Because of Ben Jonson’s complex position at the intersections of the theatre, the court, and the nascent world of professional letters, his work touches on almost every corner of English Renaissance literature. Arguably the second most important dramatist in the period, he nonetheless had a love-hate relationship with the theatre in which he worked. His masques and poems develop the idea of the poet as social and political commentator, but also register the strains and opportunities of writing in the public world. Moreover, his self-conscious shaping of his own identity in print and his cultivation of a wide circle of friends and intellectuals suggest that he was a powerful role model for the emerging notion of the independent man of letters. With the forthcoming publication of The Cambridge Edition of the Works of Ben Jonson in 2010, the time was ripe for a fresh look at Jonson’s multifaceted career.
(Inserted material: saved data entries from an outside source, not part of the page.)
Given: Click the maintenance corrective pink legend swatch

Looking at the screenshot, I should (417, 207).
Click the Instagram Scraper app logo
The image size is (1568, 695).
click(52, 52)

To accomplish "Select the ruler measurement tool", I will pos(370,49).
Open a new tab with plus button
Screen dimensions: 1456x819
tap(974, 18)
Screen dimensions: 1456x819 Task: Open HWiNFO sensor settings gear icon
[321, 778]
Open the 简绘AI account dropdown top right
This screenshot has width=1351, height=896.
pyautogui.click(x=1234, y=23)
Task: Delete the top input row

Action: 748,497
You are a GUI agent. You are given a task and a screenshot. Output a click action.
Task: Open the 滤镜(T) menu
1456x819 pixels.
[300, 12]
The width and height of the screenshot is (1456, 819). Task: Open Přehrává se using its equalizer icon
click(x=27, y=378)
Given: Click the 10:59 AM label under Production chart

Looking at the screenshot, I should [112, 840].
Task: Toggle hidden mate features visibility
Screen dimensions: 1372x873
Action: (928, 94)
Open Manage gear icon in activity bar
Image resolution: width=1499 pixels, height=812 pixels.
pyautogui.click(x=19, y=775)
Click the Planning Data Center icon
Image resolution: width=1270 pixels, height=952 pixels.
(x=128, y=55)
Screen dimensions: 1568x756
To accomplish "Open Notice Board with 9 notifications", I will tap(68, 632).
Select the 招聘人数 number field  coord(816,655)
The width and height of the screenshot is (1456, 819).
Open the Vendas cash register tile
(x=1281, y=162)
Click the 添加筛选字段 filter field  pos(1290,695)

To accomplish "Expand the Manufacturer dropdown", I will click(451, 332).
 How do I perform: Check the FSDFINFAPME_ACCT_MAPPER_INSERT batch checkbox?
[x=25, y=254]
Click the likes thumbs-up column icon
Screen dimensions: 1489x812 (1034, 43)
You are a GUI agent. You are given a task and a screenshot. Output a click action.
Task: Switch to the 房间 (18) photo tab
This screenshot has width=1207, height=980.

Participants examined ideas of laureateship and authority; the poet in the world of power; Jonsonian crossovers between the popular and the classical; attitudes to friendship and sexuality; Jonson’s construction of his text in manuscript and print, and its reconstruction by modern editors; the Sons of Ben and literary inheritance; and Jonson’s afterlife in theatre, opera, and anecdote.

Director: Martin Butler is Professor of English Renaissance Drama at the University of Leeds. His most recent book is The Stuart Court Masque and Political Culture (2008). He has edited The Tempest (2007) and Cymbeline (2005), and is General Editor, with Ian Donaldson and David Bevington, of The Cambridge Edition of the Works of Ben Jonson (forthcoming 2010).